## ABOUT THIS EXERCISE:
Copy out the lines of the records below, word for word, starting at the beginning of the records and ending with the line that contains "Looking at the image, I should click on (640, 87).".

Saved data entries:
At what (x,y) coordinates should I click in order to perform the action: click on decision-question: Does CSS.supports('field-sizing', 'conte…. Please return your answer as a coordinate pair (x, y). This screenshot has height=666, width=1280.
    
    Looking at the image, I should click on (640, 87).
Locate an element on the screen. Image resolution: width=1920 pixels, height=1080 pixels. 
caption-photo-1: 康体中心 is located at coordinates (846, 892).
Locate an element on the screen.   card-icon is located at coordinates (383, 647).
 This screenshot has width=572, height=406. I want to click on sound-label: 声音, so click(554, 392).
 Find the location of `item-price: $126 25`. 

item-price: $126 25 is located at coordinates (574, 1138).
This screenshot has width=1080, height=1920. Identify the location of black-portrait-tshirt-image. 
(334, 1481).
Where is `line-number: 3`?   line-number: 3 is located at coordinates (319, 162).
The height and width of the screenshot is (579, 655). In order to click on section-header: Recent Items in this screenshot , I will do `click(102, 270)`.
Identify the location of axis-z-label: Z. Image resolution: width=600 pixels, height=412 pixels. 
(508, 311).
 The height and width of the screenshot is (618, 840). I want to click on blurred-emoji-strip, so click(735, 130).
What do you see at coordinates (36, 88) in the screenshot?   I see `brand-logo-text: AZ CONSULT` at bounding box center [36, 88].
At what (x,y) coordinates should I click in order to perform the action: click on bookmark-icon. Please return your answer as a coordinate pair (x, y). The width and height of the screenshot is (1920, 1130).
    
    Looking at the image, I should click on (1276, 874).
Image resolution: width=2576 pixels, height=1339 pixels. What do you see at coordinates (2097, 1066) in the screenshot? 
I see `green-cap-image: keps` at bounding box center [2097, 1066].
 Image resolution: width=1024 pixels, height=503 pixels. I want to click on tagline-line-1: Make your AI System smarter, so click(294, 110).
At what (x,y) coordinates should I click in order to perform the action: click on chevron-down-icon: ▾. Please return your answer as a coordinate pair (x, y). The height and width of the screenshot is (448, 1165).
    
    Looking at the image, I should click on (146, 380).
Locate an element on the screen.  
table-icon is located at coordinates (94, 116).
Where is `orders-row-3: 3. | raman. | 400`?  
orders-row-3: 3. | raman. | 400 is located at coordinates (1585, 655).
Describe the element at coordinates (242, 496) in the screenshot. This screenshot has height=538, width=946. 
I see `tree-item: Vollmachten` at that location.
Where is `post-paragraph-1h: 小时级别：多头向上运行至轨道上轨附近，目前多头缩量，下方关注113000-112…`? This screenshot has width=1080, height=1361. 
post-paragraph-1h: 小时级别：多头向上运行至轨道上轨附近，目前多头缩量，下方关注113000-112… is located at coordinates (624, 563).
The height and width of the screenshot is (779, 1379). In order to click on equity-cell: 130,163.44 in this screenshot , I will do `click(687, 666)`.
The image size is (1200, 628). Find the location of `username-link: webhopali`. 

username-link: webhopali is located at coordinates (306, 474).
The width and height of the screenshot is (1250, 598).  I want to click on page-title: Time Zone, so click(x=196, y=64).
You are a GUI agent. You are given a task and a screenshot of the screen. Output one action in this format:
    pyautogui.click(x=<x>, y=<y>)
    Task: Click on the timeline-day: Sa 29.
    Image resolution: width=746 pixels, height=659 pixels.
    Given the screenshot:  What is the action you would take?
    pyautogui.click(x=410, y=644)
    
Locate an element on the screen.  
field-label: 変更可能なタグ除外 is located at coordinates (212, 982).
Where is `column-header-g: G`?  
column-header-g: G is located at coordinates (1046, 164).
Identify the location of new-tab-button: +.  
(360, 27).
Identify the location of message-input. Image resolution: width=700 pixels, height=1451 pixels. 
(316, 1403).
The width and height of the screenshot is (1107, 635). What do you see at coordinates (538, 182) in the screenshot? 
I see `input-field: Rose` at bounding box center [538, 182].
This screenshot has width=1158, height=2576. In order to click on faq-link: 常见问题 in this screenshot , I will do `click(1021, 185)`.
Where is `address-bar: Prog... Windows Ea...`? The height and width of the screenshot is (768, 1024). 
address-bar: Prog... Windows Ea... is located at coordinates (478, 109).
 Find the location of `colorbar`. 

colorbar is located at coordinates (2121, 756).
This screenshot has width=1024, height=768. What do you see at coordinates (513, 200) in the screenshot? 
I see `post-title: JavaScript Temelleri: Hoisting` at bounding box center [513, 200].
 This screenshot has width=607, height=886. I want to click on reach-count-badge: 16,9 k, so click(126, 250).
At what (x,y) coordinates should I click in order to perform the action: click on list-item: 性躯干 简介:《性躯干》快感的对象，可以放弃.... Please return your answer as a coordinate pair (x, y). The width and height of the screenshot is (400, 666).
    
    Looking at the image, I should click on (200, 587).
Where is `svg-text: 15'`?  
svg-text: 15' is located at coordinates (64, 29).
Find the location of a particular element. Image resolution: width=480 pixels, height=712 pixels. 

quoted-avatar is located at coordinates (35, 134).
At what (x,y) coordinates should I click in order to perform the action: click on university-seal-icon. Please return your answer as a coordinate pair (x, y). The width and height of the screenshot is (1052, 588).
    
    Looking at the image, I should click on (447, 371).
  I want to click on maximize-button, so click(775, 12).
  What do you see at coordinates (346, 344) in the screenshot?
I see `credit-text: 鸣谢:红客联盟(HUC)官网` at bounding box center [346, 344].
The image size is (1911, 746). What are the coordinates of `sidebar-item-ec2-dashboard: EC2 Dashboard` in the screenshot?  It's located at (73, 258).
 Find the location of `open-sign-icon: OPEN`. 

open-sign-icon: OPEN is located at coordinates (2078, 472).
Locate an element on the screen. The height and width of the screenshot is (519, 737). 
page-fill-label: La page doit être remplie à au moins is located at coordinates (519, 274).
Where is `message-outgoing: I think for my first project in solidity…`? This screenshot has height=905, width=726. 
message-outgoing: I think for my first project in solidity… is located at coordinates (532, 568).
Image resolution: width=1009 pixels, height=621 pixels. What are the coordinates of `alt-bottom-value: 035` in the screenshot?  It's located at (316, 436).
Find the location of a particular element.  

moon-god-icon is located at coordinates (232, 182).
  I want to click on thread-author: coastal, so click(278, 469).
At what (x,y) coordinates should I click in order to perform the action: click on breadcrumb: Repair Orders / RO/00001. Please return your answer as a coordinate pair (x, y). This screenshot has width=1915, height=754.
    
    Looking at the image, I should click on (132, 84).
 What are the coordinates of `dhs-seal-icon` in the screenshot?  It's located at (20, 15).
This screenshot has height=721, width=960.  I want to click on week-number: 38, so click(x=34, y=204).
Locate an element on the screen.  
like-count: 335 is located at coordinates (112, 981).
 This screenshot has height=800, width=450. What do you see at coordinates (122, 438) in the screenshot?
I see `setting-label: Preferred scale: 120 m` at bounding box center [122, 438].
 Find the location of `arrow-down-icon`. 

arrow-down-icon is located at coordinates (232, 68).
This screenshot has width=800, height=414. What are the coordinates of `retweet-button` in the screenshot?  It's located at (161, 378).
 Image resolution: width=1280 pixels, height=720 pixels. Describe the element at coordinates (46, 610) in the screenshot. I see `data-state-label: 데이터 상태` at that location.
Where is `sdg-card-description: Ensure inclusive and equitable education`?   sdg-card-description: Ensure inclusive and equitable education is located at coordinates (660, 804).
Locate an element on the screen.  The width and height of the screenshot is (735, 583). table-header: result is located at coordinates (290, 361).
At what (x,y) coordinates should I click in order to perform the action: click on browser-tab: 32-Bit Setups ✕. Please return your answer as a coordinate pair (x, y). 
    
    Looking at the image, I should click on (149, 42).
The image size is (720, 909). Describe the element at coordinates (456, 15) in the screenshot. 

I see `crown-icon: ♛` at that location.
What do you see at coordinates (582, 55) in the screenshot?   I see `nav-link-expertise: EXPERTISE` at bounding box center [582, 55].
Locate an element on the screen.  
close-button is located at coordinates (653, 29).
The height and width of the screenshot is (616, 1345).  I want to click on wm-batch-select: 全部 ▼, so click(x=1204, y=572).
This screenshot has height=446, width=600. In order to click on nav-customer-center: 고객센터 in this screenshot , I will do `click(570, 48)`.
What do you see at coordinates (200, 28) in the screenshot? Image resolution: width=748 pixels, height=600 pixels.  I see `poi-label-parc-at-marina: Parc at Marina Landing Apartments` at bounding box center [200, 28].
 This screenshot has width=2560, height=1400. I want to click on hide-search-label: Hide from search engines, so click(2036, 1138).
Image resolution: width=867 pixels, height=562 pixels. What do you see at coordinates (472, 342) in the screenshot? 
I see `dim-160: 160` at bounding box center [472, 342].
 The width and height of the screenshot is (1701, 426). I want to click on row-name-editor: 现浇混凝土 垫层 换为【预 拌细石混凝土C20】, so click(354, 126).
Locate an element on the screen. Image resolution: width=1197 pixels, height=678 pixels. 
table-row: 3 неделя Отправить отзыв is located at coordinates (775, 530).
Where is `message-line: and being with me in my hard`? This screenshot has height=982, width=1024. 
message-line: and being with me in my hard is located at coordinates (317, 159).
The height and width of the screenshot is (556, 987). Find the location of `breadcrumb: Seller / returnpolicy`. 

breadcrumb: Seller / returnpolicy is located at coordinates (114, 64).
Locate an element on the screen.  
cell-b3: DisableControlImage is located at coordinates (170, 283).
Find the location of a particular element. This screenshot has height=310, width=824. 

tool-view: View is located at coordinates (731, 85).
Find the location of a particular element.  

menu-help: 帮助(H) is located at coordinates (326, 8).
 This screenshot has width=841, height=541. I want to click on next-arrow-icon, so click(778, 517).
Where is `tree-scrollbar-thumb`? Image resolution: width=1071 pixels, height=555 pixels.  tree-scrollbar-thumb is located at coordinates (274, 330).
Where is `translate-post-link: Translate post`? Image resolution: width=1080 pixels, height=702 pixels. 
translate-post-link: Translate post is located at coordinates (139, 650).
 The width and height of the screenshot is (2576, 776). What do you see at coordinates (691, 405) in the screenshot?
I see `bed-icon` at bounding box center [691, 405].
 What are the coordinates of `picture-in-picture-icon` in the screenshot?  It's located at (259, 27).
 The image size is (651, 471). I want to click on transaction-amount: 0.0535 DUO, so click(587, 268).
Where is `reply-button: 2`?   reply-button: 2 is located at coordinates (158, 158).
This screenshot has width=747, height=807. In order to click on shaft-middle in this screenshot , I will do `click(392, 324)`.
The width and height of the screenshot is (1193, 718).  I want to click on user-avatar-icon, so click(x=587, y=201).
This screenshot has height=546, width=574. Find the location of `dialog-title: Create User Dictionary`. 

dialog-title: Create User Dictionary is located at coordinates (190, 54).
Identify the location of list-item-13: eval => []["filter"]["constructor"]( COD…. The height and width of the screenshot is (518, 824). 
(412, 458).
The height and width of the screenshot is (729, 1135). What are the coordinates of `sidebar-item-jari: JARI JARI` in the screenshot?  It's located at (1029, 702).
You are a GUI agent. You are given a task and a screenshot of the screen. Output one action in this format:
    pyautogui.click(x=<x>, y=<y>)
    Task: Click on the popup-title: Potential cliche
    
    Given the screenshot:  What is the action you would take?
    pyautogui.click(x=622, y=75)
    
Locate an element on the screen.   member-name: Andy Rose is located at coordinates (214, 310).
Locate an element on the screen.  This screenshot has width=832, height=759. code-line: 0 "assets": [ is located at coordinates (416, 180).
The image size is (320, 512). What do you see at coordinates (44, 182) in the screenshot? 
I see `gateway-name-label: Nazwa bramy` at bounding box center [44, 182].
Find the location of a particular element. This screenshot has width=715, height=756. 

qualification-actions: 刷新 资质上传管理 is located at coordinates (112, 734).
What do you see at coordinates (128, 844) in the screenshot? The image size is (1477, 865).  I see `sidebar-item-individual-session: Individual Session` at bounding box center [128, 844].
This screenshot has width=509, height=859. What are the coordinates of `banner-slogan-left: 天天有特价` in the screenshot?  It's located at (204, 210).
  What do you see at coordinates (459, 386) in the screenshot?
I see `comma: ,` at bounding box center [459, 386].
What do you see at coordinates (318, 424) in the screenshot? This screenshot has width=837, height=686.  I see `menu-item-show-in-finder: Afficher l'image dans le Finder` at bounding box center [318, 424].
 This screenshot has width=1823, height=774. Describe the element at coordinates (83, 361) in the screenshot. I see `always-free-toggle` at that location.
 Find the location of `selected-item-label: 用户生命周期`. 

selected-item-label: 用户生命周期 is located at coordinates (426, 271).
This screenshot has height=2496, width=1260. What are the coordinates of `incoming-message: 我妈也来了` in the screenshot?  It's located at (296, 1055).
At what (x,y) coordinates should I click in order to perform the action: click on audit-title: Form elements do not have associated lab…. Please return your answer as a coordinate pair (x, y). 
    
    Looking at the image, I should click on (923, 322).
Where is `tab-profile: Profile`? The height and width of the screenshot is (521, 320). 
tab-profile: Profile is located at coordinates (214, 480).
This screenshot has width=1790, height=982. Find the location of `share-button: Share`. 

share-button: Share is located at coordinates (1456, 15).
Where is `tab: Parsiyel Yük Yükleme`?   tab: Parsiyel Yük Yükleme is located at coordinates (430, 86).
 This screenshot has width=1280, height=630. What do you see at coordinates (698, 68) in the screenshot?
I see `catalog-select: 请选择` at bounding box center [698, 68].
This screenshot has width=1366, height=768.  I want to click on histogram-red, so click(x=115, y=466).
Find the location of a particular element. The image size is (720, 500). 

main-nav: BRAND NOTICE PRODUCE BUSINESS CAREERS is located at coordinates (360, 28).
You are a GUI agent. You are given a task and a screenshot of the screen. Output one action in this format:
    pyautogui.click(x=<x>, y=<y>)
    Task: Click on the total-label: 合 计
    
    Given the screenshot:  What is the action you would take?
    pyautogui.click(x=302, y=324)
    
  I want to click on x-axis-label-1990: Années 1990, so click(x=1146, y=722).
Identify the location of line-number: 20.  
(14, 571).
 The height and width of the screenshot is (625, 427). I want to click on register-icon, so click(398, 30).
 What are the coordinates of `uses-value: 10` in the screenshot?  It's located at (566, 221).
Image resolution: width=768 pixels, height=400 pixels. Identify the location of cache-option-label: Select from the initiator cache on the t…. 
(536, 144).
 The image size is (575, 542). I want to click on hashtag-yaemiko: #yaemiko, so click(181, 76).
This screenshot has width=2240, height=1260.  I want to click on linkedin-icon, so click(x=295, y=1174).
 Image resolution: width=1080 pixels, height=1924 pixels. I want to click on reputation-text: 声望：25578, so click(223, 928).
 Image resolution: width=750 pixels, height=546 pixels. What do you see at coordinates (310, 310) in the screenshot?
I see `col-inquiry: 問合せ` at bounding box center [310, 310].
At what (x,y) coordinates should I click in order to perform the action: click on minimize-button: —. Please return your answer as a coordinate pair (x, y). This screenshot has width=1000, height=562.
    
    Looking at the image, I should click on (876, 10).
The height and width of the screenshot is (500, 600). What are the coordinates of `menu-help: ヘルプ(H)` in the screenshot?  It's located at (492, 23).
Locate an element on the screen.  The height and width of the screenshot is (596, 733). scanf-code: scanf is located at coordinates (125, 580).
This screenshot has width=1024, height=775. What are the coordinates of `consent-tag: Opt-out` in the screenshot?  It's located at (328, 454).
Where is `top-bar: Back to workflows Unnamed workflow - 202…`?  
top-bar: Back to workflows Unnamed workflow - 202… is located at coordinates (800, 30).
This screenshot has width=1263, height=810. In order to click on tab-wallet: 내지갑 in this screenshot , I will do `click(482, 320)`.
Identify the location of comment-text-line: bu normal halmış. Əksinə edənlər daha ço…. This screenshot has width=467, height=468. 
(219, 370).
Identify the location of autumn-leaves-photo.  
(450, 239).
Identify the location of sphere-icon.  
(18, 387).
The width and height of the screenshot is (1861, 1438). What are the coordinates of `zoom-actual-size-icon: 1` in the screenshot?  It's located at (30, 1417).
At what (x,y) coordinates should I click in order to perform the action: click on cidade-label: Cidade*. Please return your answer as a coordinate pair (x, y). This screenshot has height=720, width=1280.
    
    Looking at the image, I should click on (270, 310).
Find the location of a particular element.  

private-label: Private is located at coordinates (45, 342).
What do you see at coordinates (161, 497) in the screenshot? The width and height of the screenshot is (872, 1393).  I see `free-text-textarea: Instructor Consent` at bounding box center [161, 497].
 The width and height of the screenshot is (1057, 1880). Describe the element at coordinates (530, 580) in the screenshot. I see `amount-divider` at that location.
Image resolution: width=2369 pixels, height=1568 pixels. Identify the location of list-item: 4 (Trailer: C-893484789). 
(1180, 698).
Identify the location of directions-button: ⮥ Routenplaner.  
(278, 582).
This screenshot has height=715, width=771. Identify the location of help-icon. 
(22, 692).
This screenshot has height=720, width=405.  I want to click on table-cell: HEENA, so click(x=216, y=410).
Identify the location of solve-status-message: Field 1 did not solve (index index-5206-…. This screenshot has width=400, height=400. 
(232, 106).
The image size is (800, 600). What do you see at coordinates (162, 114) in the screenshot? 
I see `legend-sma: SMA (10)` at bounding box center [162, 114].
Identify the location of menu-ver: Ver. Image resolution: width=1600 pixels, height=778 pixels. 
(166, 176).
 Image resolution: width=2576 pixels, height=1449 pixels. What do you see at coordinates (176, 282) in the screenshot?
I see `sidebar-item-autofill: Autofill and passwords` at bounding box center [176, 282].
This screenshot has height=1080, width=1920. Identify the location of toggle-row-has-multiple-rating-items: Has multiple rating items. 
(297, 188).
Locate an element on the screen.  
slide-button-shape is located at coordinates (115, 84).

## RESULT BELOW:
At what (x,y) coordinates should I click in order to perform the action: click on decision-question: Does CSS.supports('field-sizing', 'conte…. Please return your answer as a coordinate pair (x, y). This screenshot has height=666, width=1280.
    
    Looking at the image, I should click on (640, 87).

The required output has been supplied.